Report how many lines of the listing below contain the string "click", matching case exactly, and give only the number.

= EXERCISE INPUTS =
╔══

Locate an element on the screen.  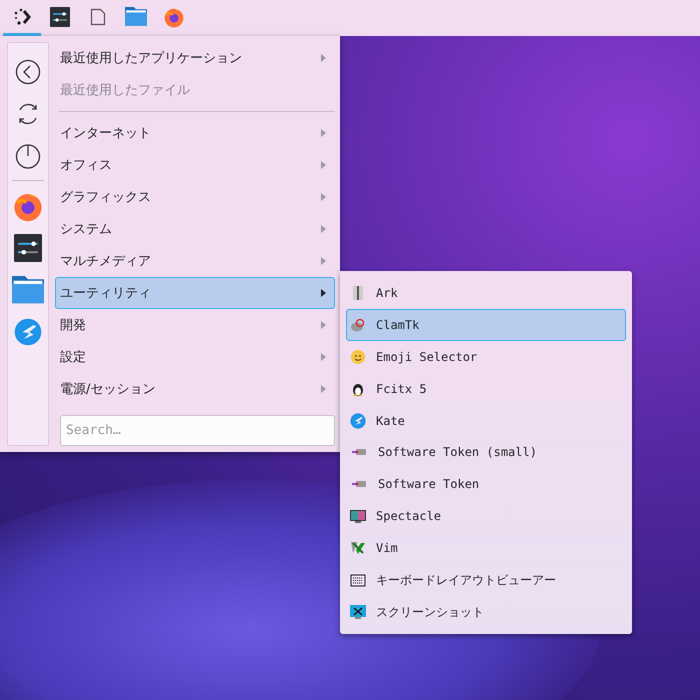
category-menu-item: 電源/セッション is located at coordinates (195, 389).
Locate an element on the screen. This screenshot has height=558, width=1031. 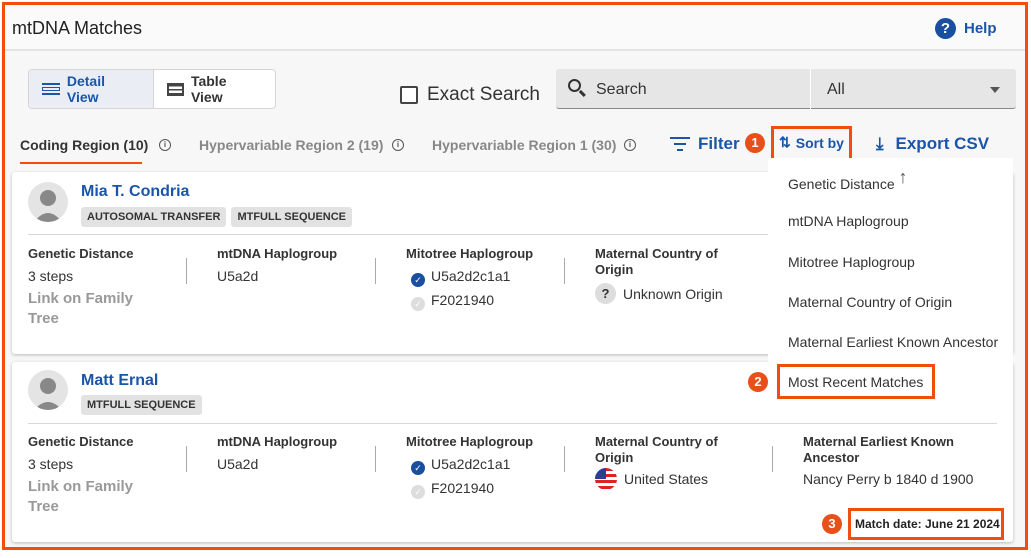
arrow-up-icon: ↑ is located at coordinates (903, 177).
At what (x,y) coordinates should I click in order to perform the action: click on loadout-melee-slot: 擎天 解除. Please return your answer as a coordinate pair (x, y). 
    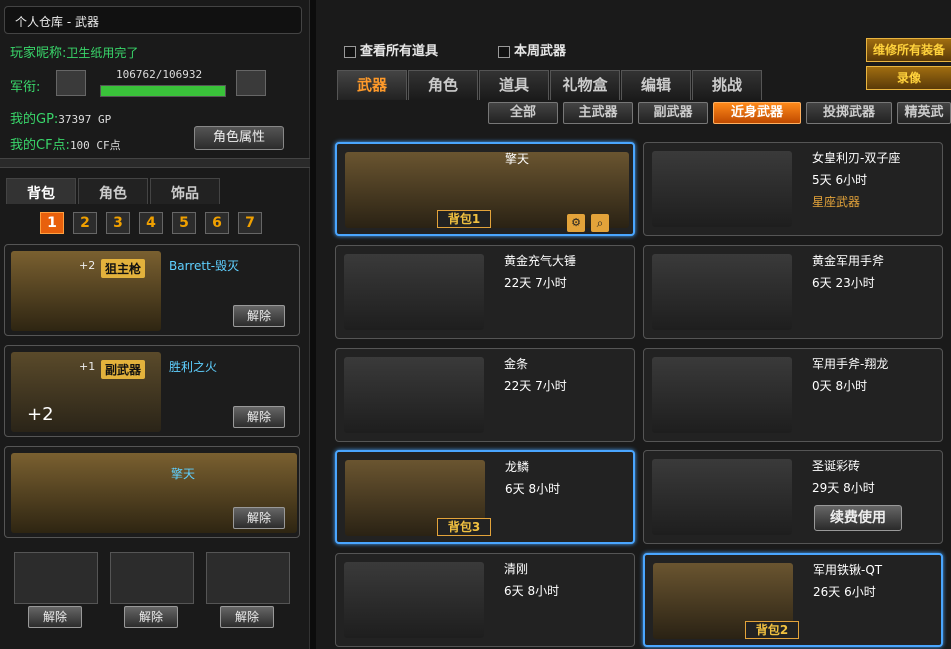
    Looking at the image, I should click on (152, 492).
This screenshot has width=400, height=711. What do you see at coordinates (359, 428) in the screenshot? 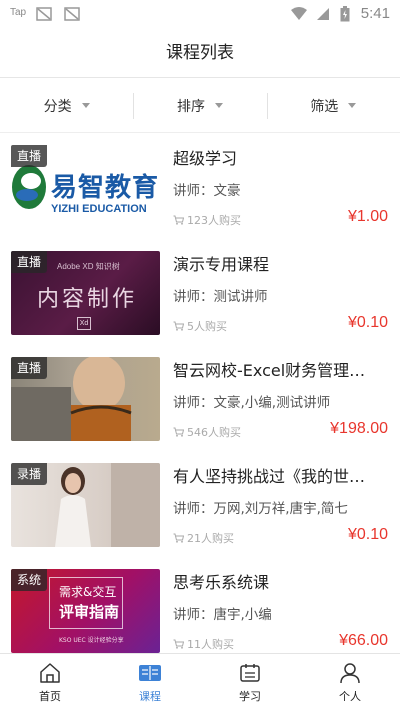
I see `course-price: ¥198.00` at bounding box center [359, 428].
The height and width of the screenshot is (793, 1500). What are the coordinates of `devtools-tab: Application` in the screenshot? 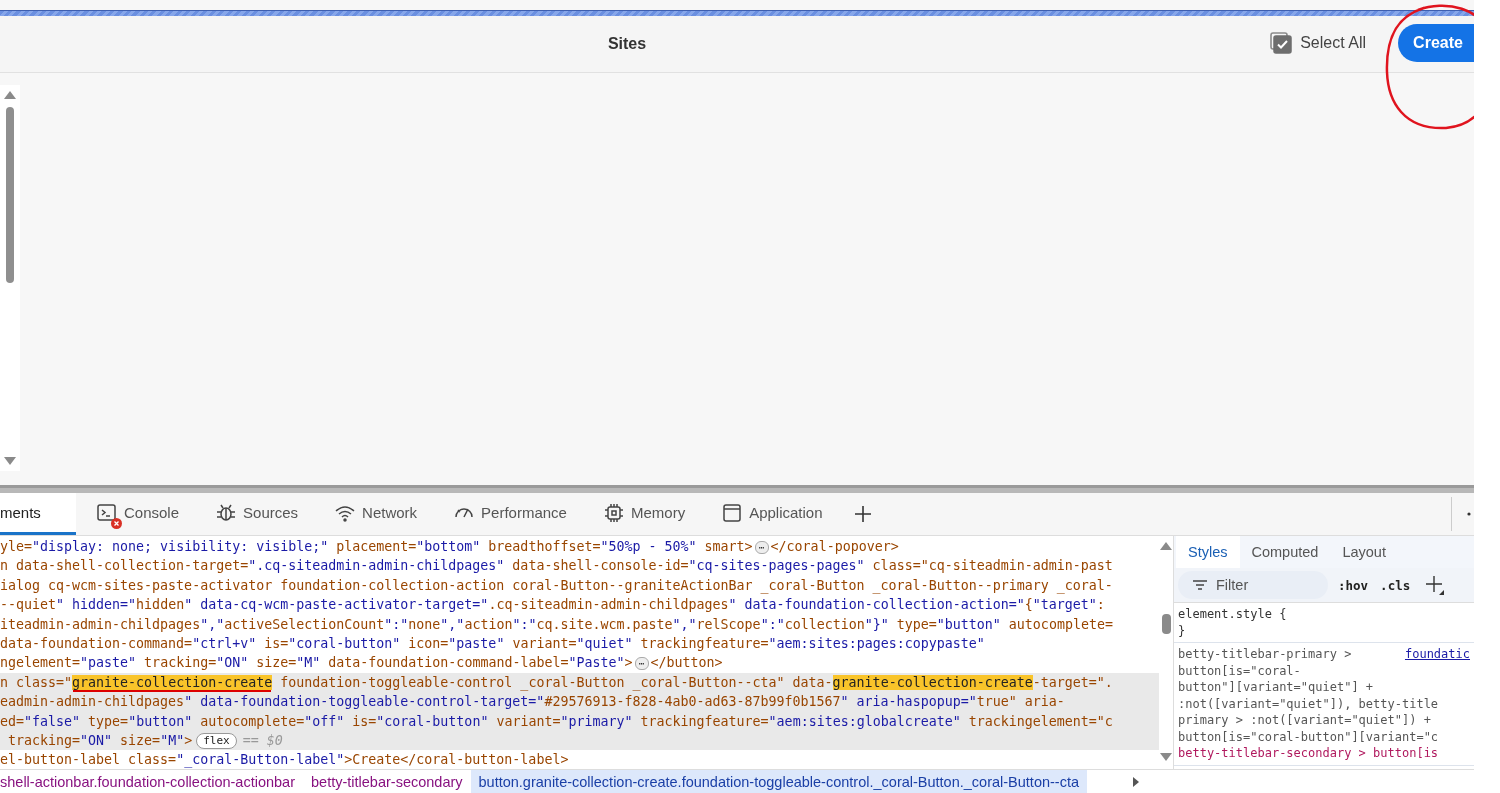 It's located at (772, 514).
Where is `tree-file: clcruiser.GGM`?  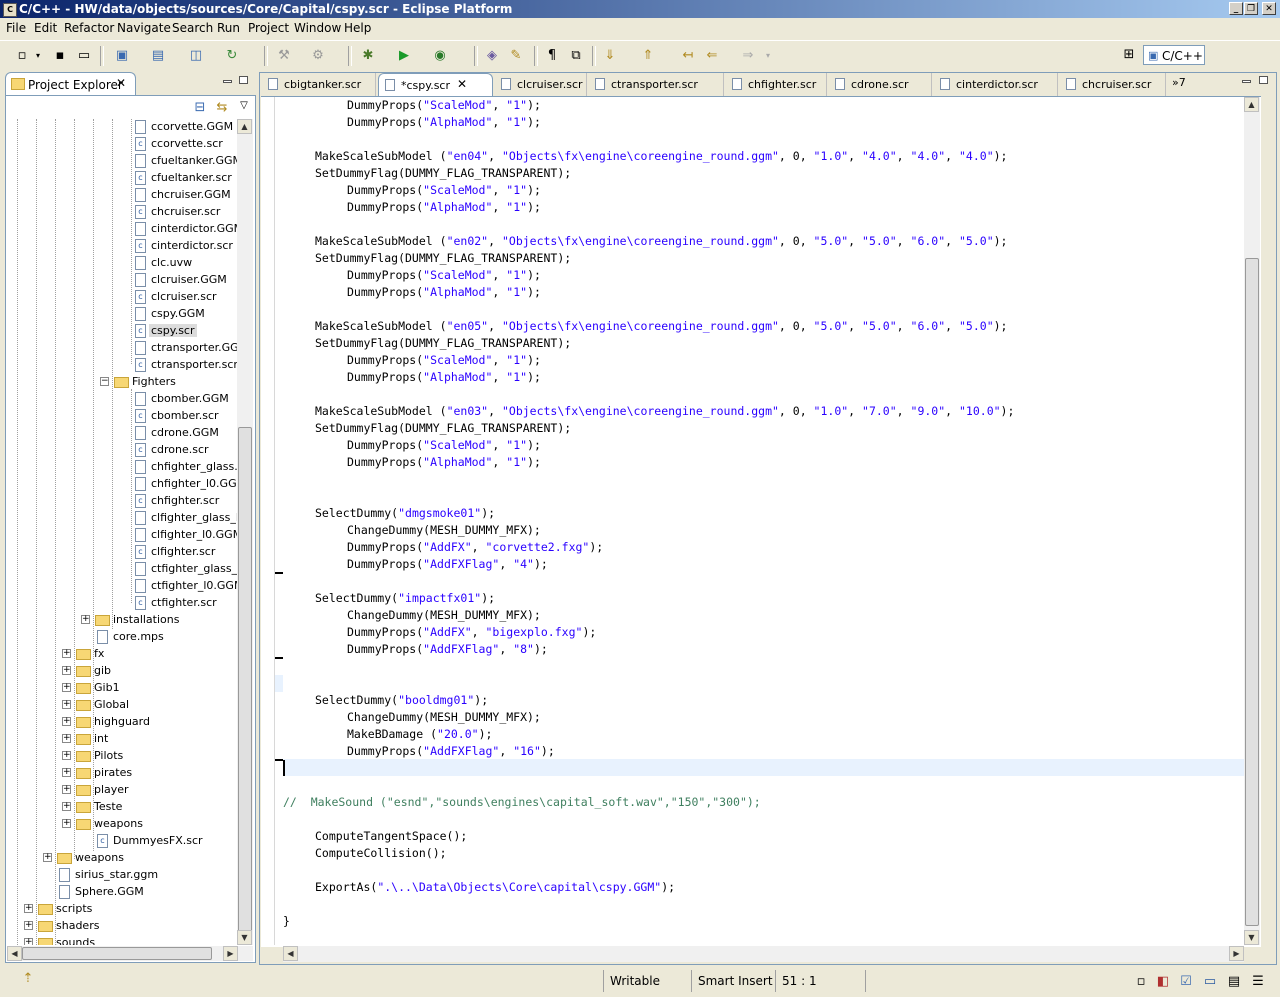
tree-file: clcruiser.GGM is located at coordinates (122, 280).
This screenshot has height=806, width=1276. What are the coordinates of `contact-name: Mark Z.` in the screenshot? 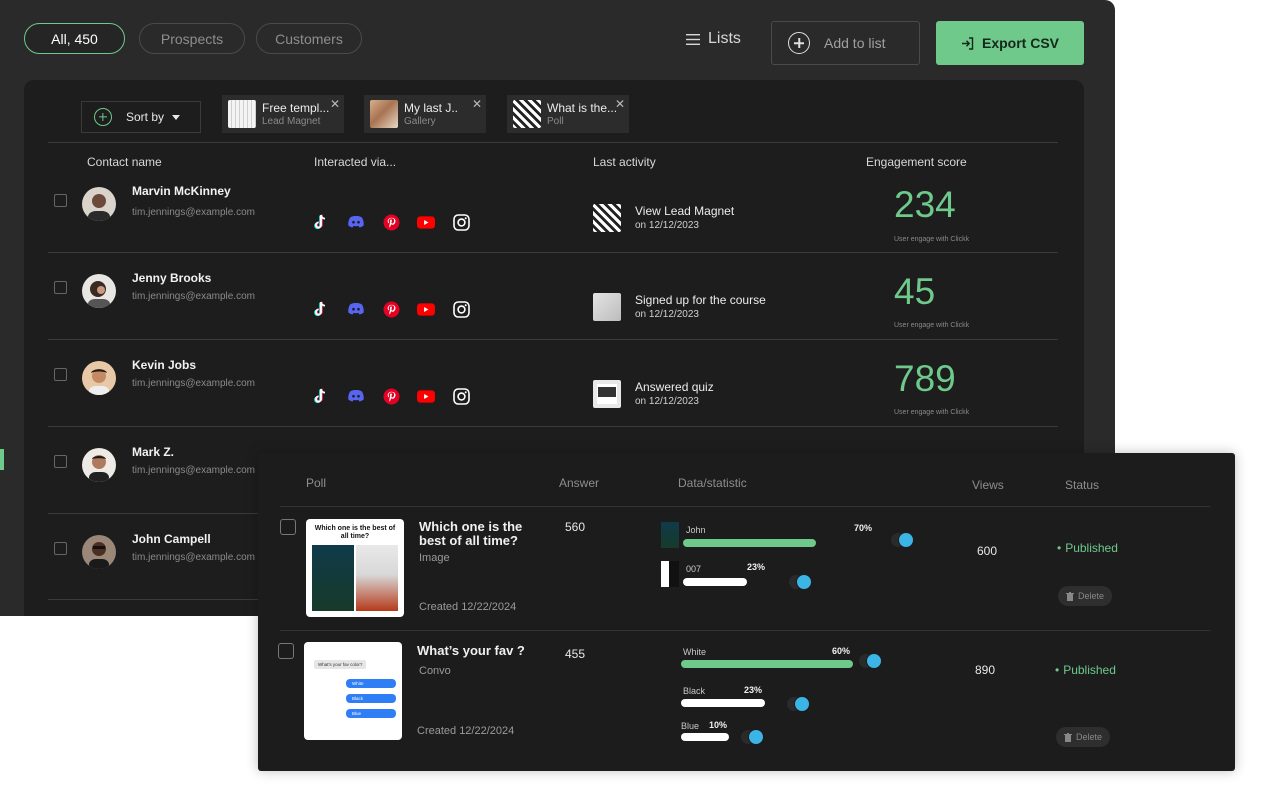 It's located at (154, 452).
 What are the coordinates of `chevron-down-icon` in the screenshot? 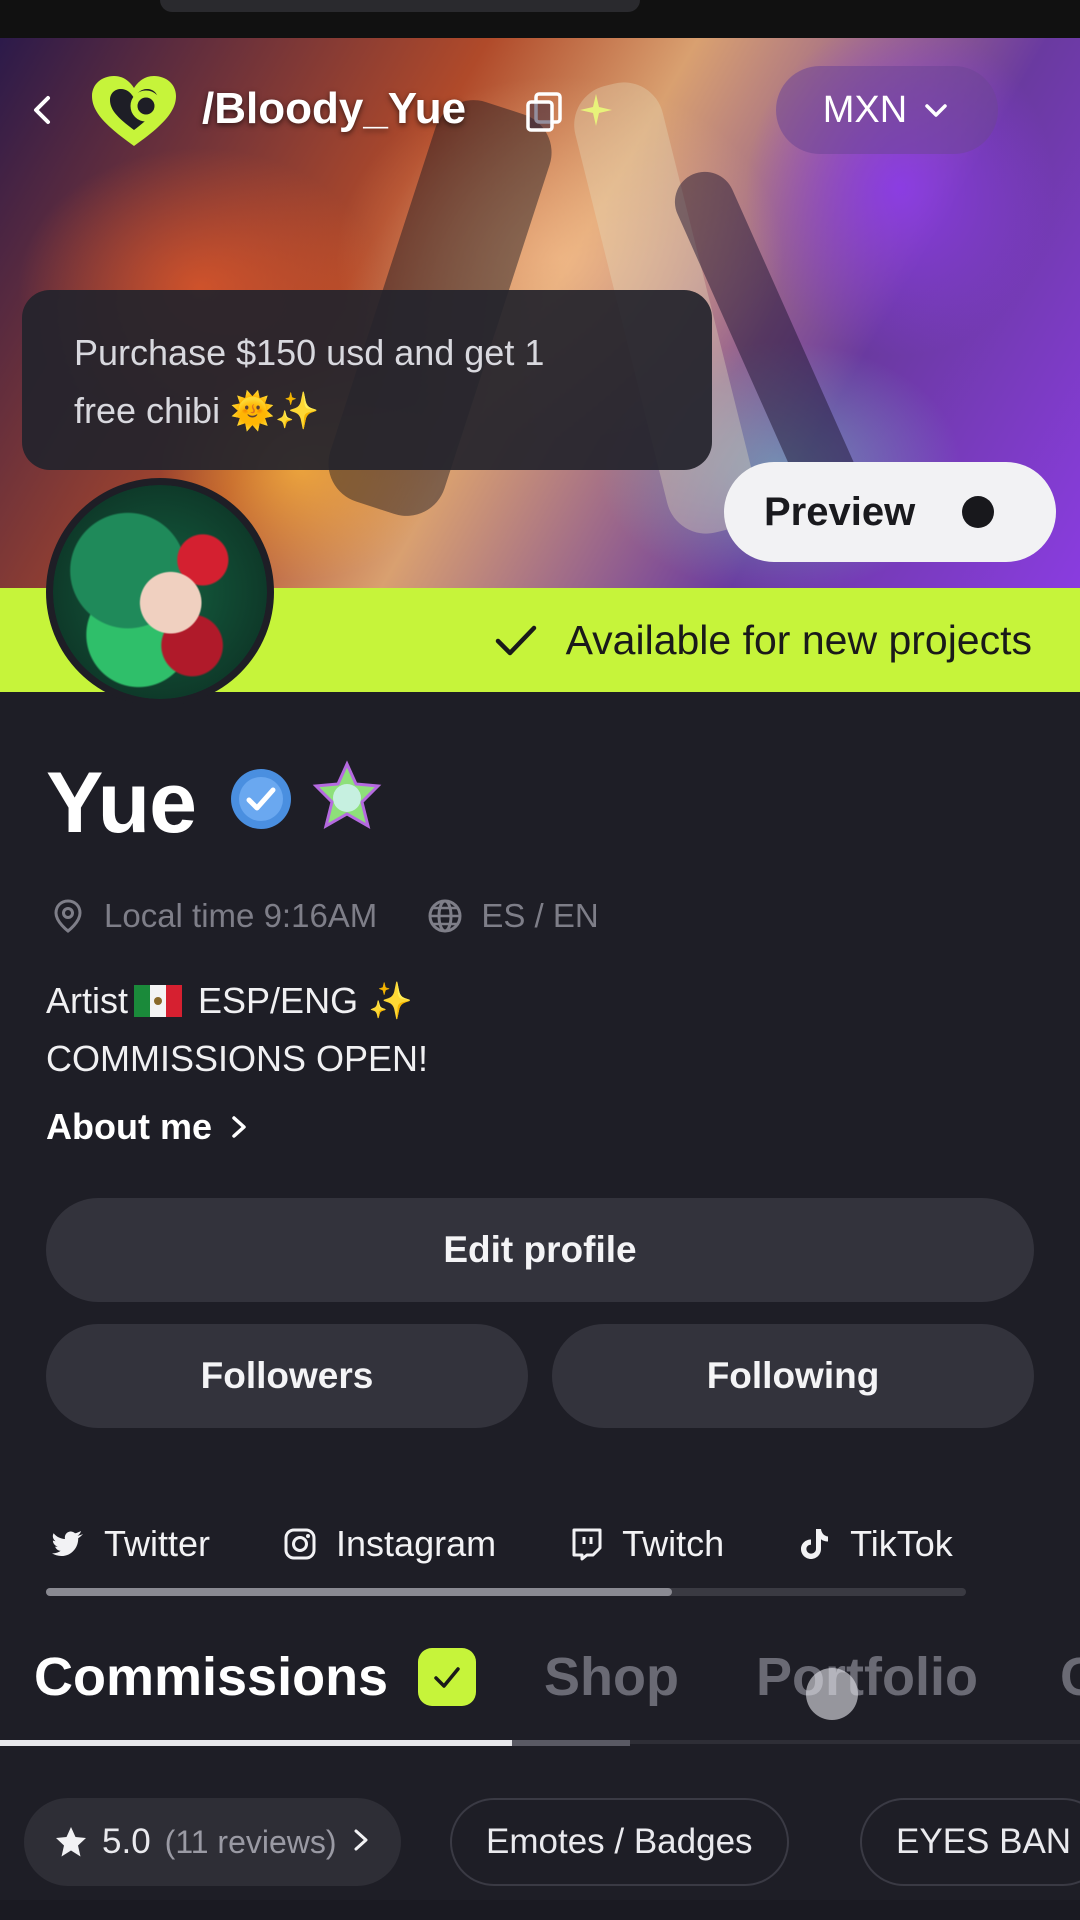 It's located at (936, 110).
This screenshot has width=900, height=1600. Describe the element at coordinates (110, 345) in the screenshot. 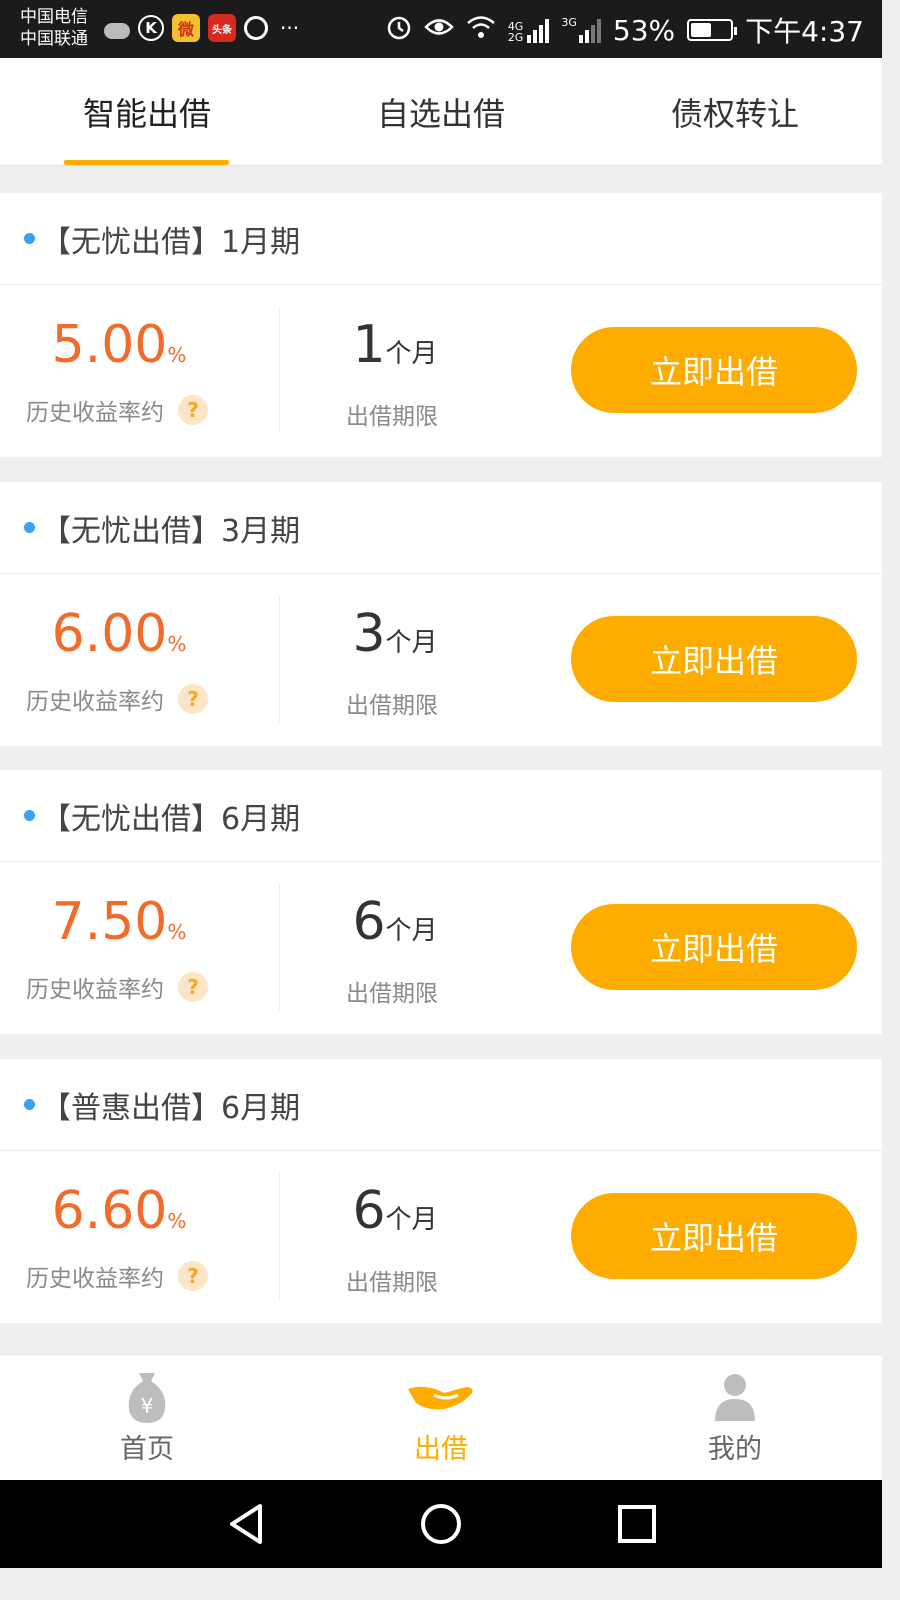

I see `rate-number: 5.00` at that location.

╚══

= RESPONSE AREA =
2